Kahibaro
Discord Login Register

6.5 Best Practices for Dockerfiles

Writing Clear and Maintainable Dockerfiles

Dockerfiles are executable documentation for how to build an image. Good Dockerfiles are predictable, readable, and efficient. In this chapter you focus on practices that make your Dockerfiles easier to understand, faster to build, and safer to use, without repeating the basics or syntax that are covered in other chapters.

Choose an Appropriate Base Image

A Dockerfile starts with a base image, and that single decision influences size, security, and performance. For development you might prefer a convenient base with many tools preinstalled. For production you usually want something smaller and more focused.

A practical approach is to start with a slightly larger, more comfortable base image while you experiment, and then later switch to a smaller variant of the same family when you know exactly what you need. For example, many official images offer variants like ubuntu, ubuntu:22.04, node:20, node:20-slim, or python:3.12-alpine. Moving from a generic base to a slim variant often removes unnecessary compilers, documentation, and utilities.

Avoid building on top of random images from untrusted sources. Official images and images from reputable publishers reduce the risk of hidden malicious content and lower the chance that your image will break due to unusual customizations in the base.

Always prefer small, trusted base images that contain only what your application truly needs.

Keep Images Small and Focused

A smaller image downloads faster, starts quicker, uses less storage, and has a lower attack surface. You keep images small by including only what is actually required at runtime.

Separate build tools from runtime dependencies. Compilers, debuggers, and test frameworks are often necessary while building the application, but they are not needed when the container runs in production. Remove these or use techniques that allow you to build in one environment and run in another, such as multi-stage builds which are covered in a later chapter.

Avoid installing full desktop environments, large utilities, or unused language runtimes. For language specific images, install just the libraries and modules your application imports. When using package managers, prefer runtime variants over development variants when you only need to execute code and not compile it.

Use Clear, Pinned, and Explicit Versions

Dockerfiles should produce the same result today and in the future. To make builds reproducible, be explicit about versions. Instead of relying on floating latest tags or unspecified versions of packages, specify a concrete version whenever feasible.

Pinning versions can happen at several levels. You can use a specific tag for the base image, such as python:3.12.1, instead of python:3 or python:latest. Inside the image, you can pin system packages to particular versions where your package manager supports it. For language level dependencies, specify exact versions in the appropriate files, for example in requirements.txt for Python or package.json and its lock file for Node.js.
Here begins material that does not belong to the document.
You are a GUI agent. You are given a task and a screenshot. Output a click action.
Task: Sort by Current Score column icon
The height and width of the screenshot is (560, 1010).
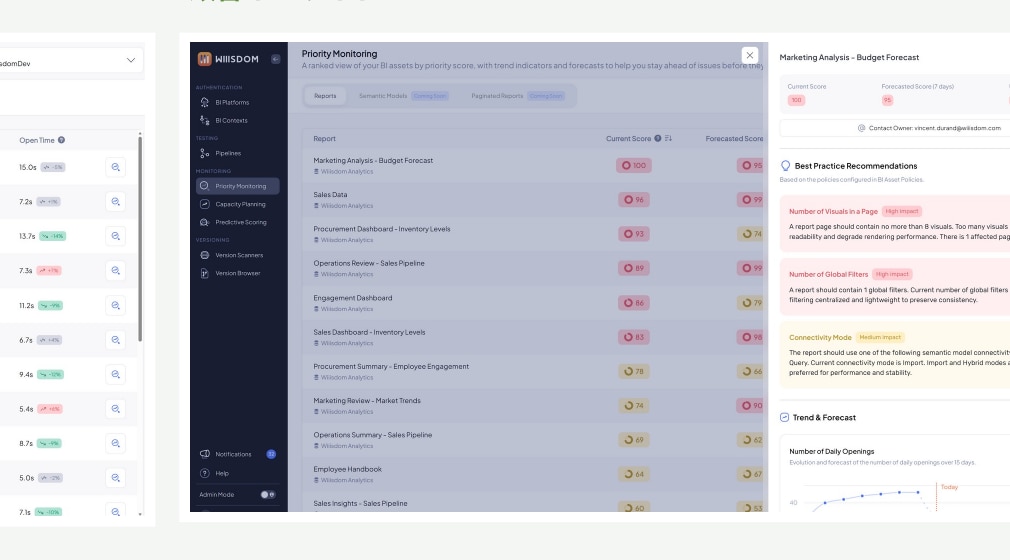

Reproducible images are easier to debug. If an image suddenly behaves differently, you know it is because you changed a version, not because something silently shifted under you.

Avoid latest tags and unspecified versions in production Dockerfiles, because they break reproducibility and can introduce unexpected changes.

Order Instructions to Use Build Cache Effectively

Docker builds make heavy use of caching. When you rebuild an image, Docker reuses layers for instructions that have not changed and that depend on unchanged content. To take full advantage of this, you should order instructions from the least frequently changing content to the most frequently changing content.

For example, installation of system packages or language runtimes changes rarely, while application source code changes often. Place base configuration and dependency installation earlier in the file, and copy your frequently changing source code later. That way, modifying a source file does not force Docker to reinstall your packages again.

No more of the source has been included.